Orion moved his head in a jerky nod. “I made Nova a cake. It’s in the kitchen.”
As Brae had once said, chocolate was Orion’s love language.
“I think she might like that even better than those Skittles she’s always eating.”
Orion ducked his head but not before I saw the barest twitch of his lips.
“Daddy! Come up here,” Sky called from the top of the stairs.
I glanced at my watch. I had exactly fifteen minutes before I needed to leave. Taking the stairs two at a time, I let my daughter tug me toward her bedroom.
“You’re missing one thing for Supernova,” she said with complete certainty.
“What’s that?” I asked.
She shoved a tiny, beaded object into my hand.
“What’s this?”
“A ring. So you can ask Supernova to marry you.” Skylar was completely nonchalant, as if this were the most obvious thing in the world.

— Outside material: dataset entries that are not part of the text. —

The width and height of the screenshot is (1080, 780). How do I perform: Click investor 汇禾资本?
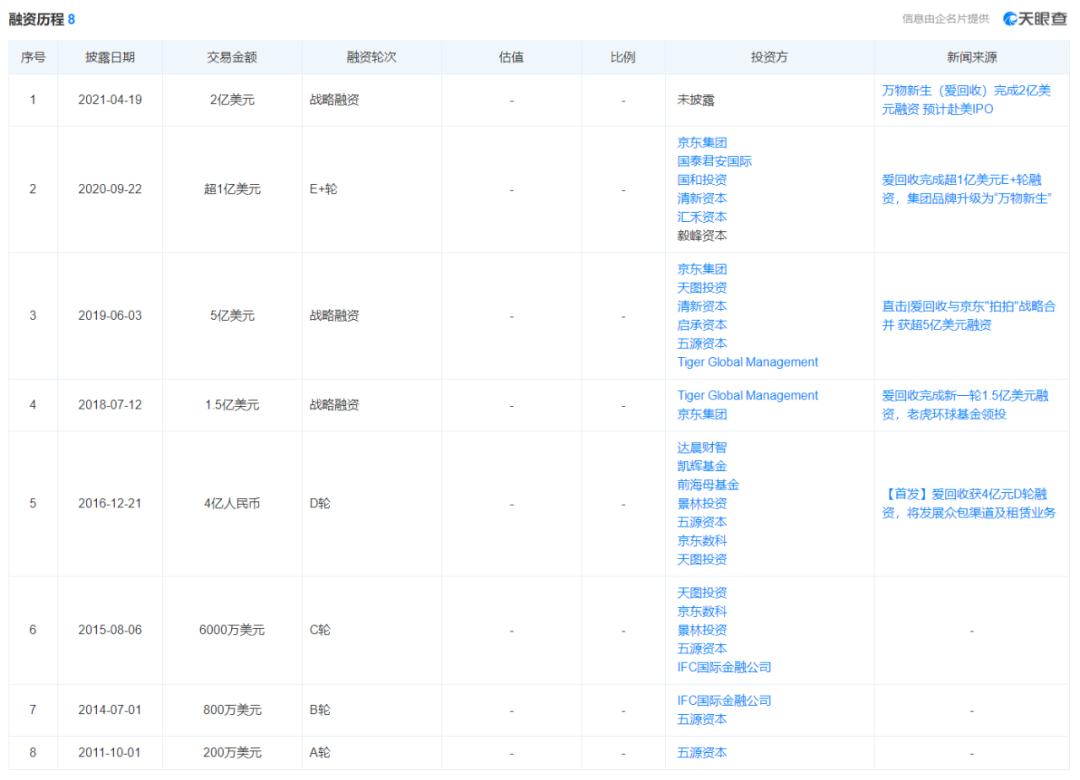click(x=702, y=217)
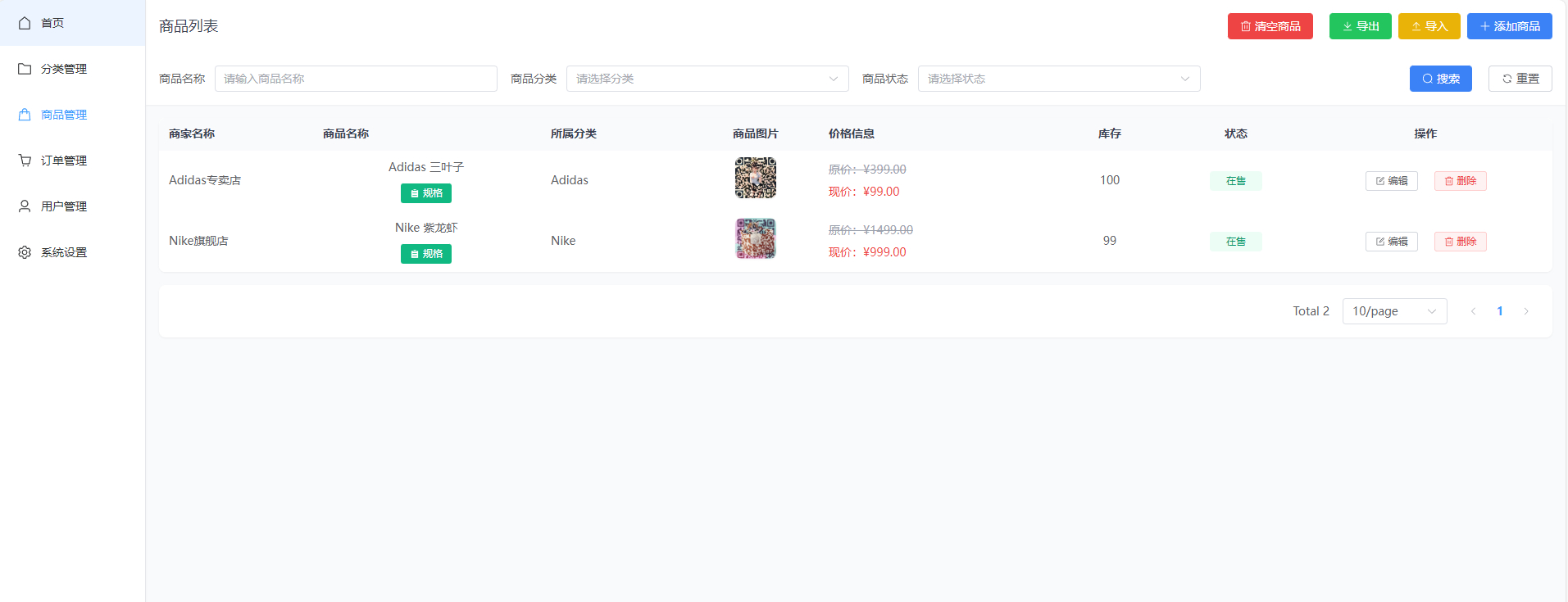Image resolution: width=1568 pixels, height=602 pixels.
Task: Edit the Nike 紫龙虾 product row
Action: point(1391,242)
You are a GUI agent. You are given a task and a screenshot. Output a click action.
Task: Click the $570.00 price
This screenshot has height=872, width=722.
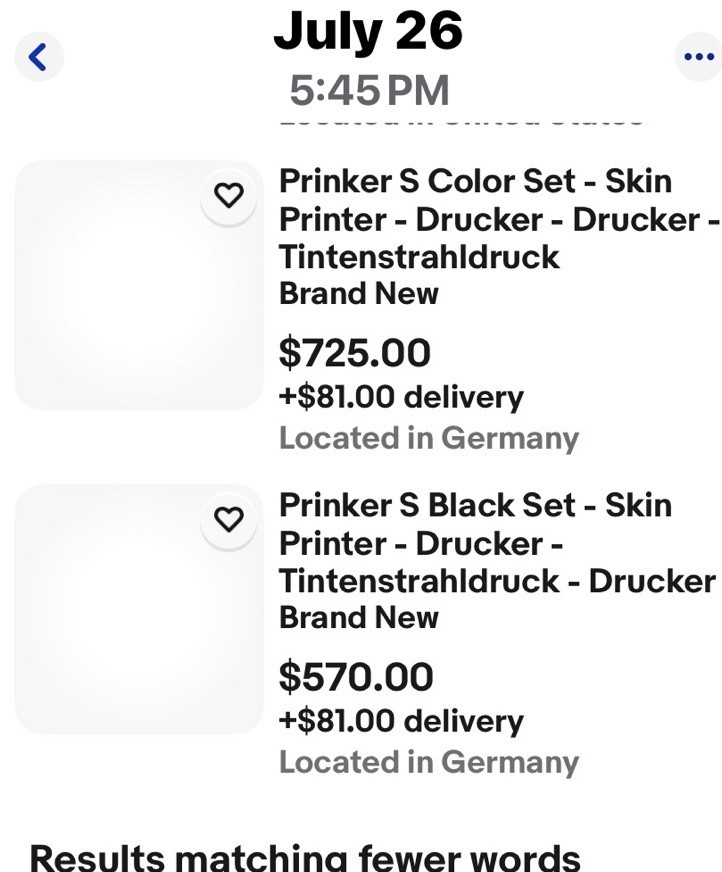(x=355, y=677)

I struggled to swallow. “You want that?”
Sky let out an exasperated sigh. “Duh. She’d be like the best mom in the history of moms.”
A laugh startled out of me at that. “I don’t disagree, Little Princess.”
A throat cleared, and I turned to see Waylon in the doorway.
“I might be able to help with that,” he said, his eyes a little misty.
He reached into one of the pockets of his overalls and retrieved a small wooden box.
“Been carrying this around the past couple of weeks, waiting for the right moment. This was my mother’s.
But there’s something about it that just seems right for you and Nova. ”
I sucked in an audible breath as I opened the box and gazed at the glimmering stone. “It’s like twilight. Like Nova’s eyes.”
“It’s a silver sapphire. You don’t have to use it. I just thought—”
“It’s perfect,” I said, cutting Waylon off. “Thank you. For everything. Now and always.”
Waylon pulled me into a hug. “Love you. So damn proud of the man you are.”
My throat constricted. But Skylar saved us. “This is cute and all, but you still gotta put a dollar in the swear jar, Grampa Way Way.”